The problem: Check every line of the entries that follow, and copy the ones containing "agent".

Records provided:
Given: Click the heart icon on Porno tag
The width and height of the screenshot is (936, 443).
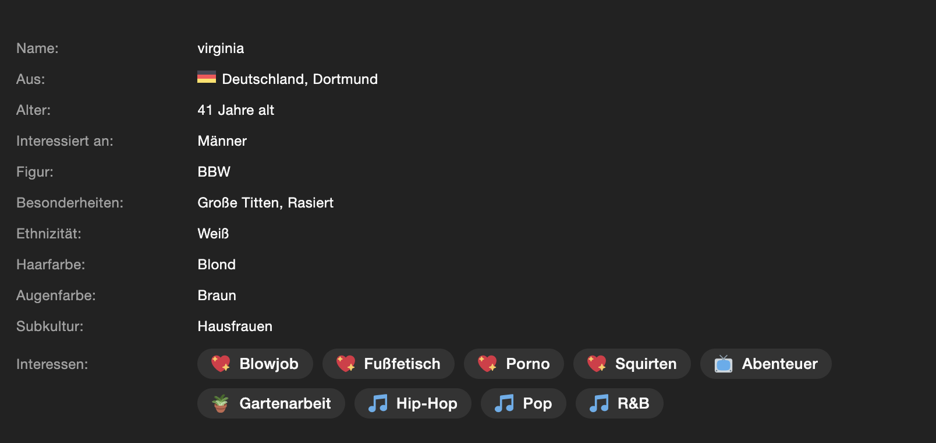Looking at the screenshot, I should [487, 364].
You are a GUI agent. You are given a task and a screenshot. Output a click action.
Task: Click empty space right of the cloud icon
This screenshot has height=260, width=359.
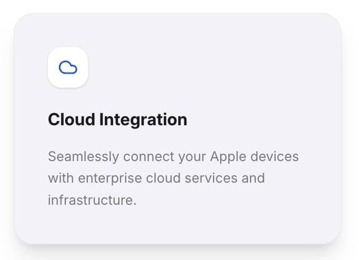pyautogui.click(x=211, y=67)
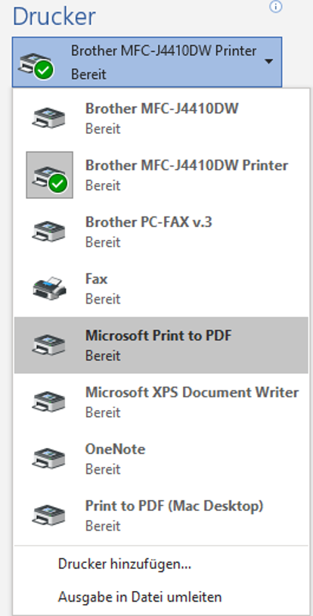Image resolution: width=313 pixels, height=616 pixels.
Task: Click the Microsoft Print to PDF icon
Action: point(48,344)
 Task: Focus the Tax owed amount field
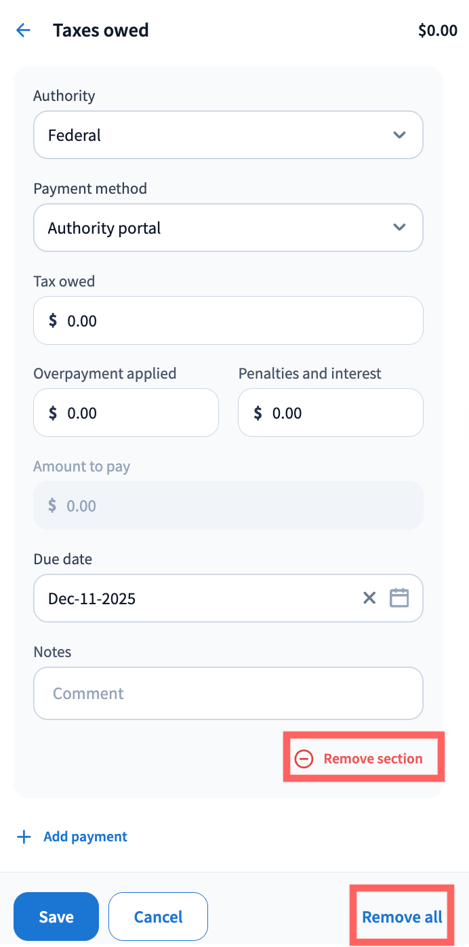click(x=228, y=320)
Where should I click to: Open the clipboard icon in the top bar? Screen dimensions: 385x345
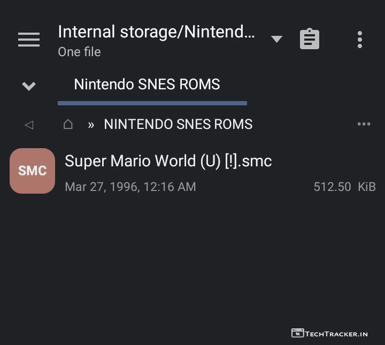coord(310,40)
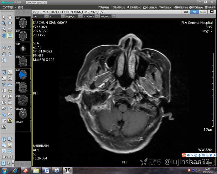Open the 1X1 layout dropdown

tap(39, 16)
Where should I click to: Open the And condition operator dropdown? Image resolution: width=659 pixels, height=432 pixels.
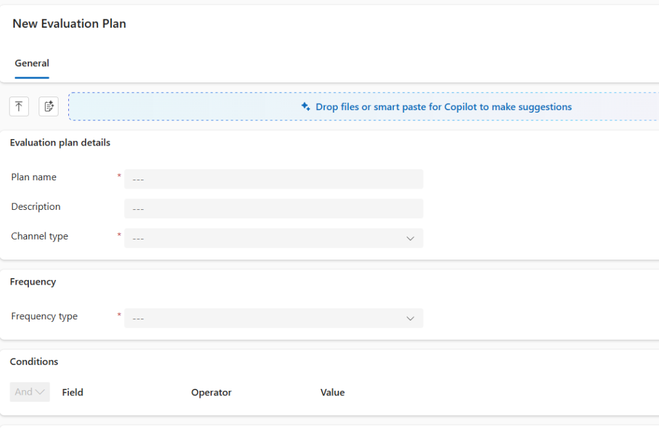coord(30,392)
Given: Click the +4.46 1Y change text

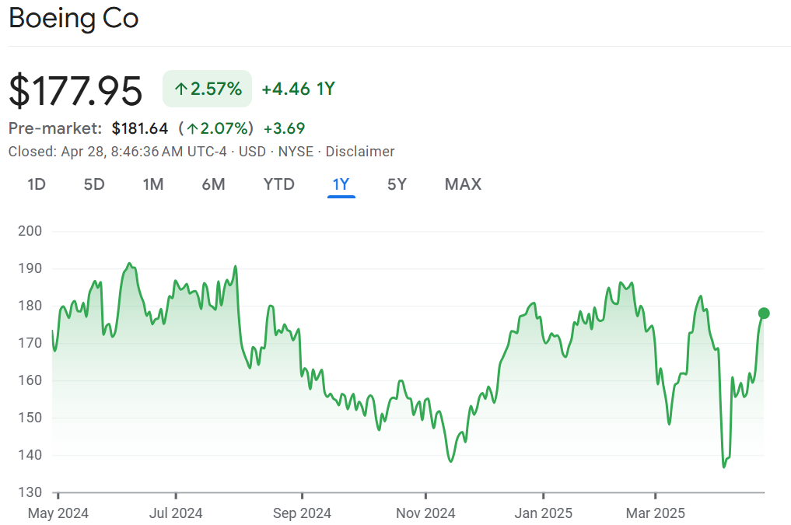Looking at the screenshot, I should coord(298,89).
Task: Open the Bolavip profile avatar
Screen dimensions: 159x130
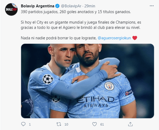Action: pos(11,9)
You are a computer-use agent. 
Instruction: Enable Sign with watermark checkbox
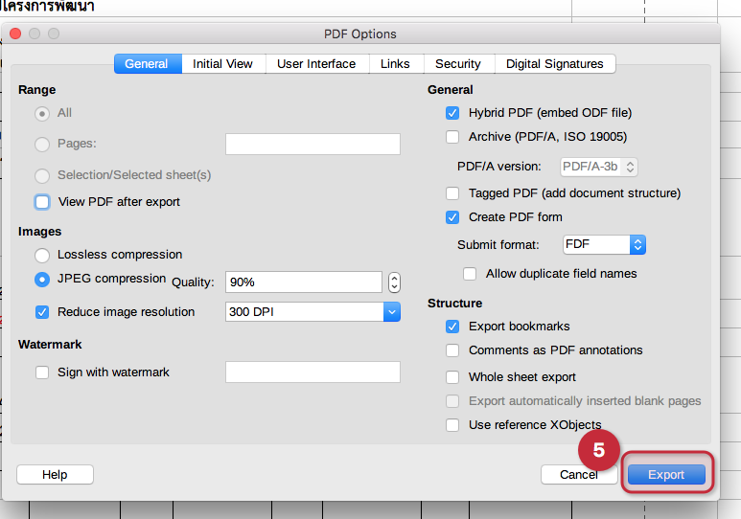42,372
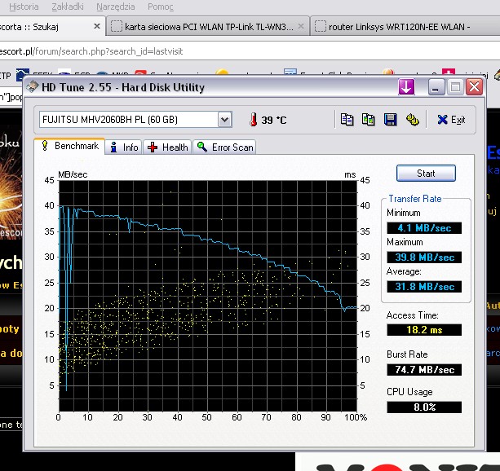Viewport: 500px width, 471px height.
Task: Switch to the Error Scan tab
Action: (225, 147)
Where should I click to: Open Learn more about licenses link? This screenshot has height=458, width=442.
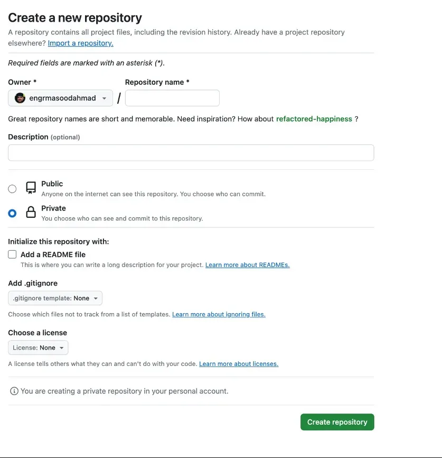click(239, 364)
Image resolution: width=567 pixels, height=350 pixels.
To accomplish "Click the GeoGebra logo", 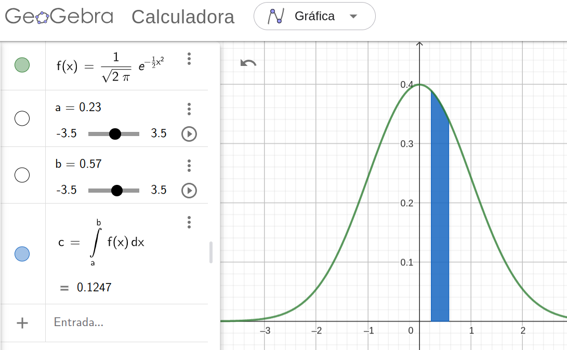I will point(59,16).
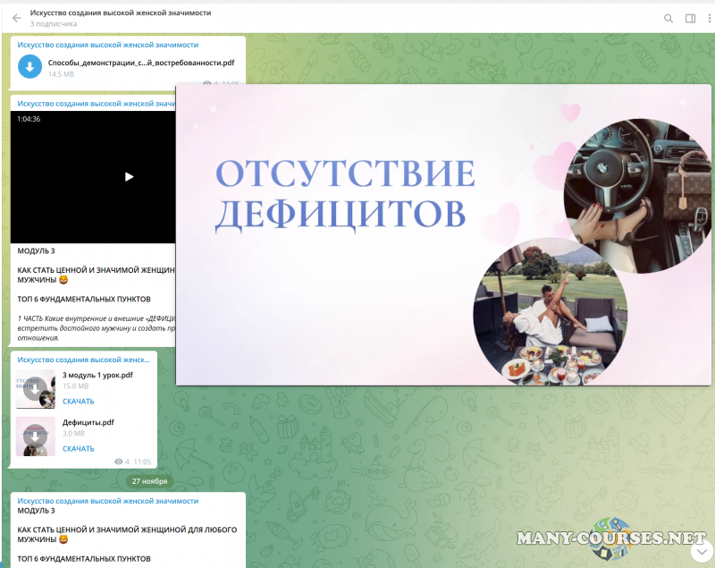Click the 27 ноября date badge

click(x=149, y=480)
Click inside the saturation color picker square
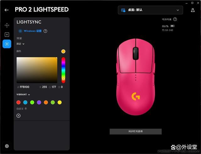Image resolution: width=201 pixels, height=154 pixels. (x=37, y=70)

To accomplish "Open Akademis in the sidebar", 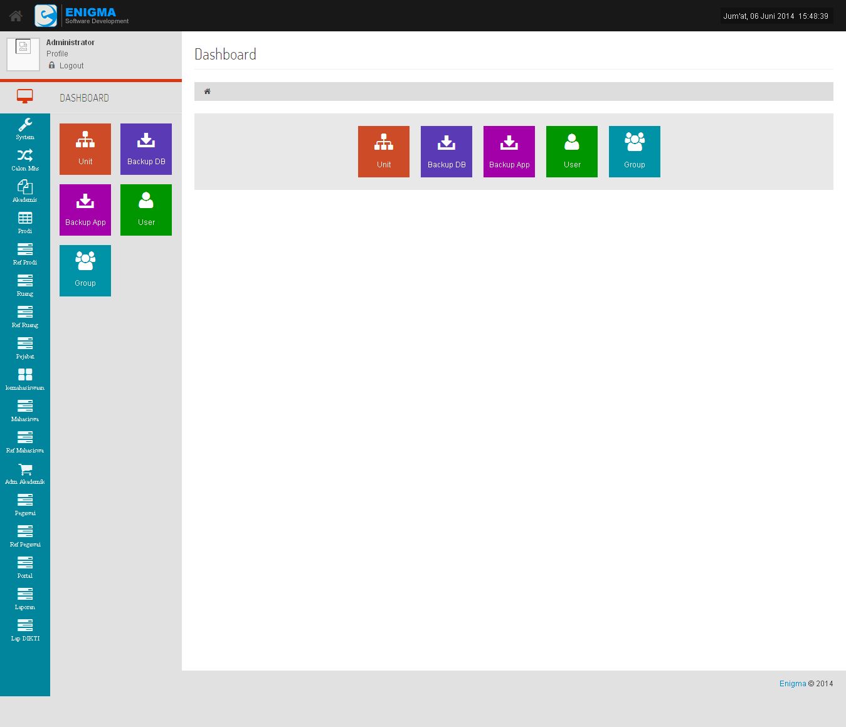I will point(25,191).
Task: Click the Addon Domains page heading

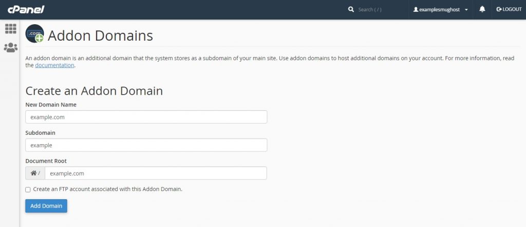Action: (x=100, y=36)
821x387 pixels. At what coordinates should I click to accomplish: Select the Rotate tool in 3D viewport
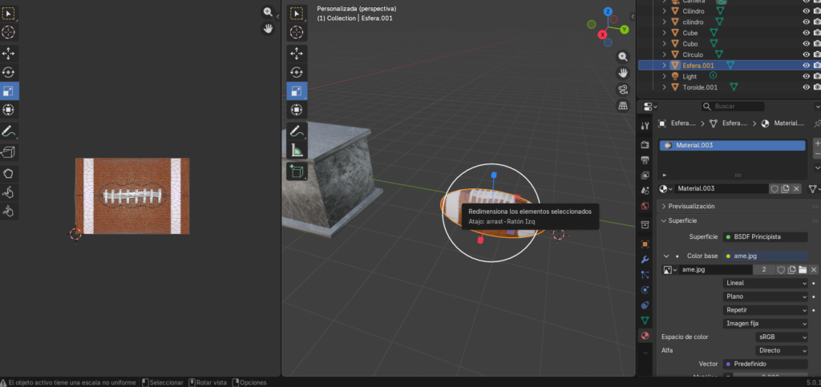(297, 72)
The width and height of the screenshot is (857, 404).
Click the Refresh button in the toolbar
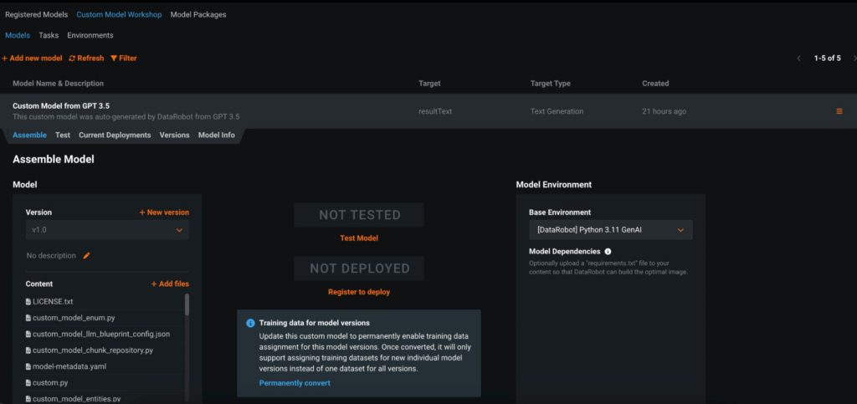(x=86, y=59)
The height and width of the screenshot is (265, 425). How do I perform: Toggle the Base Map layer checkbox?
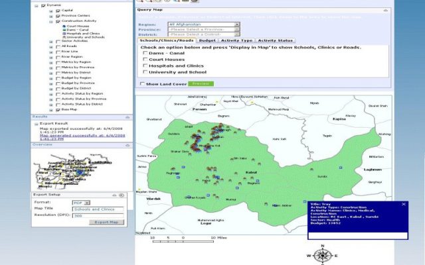(x=56, y=109)
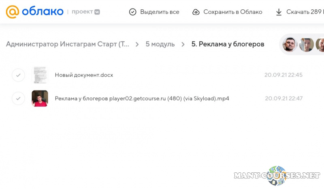Viewport: 324px width, 189px height.
Task: Click current folder 5. Реклама у блогеров
Action: pos(228,44)
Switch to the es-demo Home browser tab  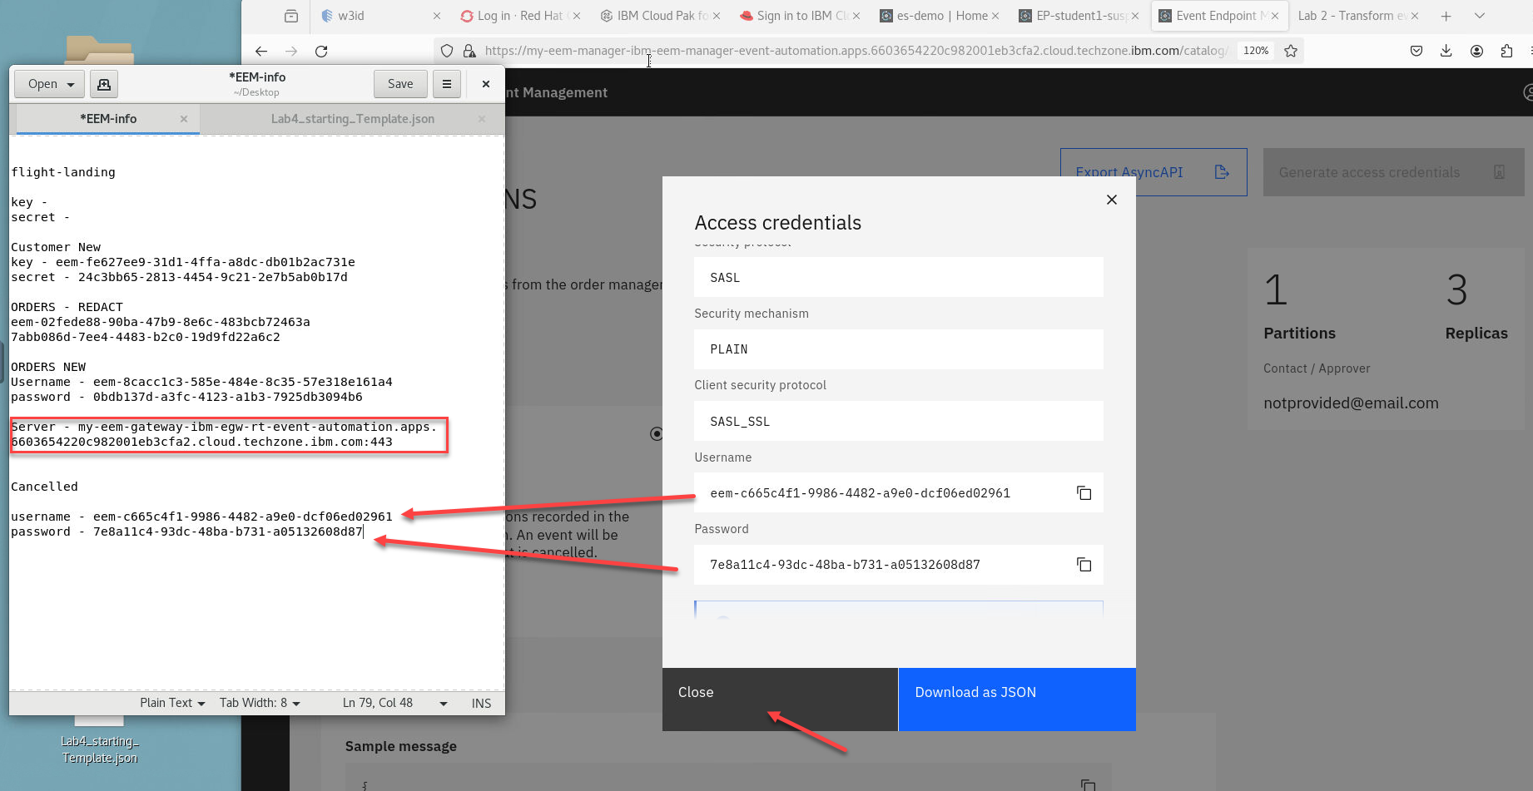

Solution:
You are a GUI agent. You are given a task and a screenshot. Output a click action.
You are a computer-use agent. 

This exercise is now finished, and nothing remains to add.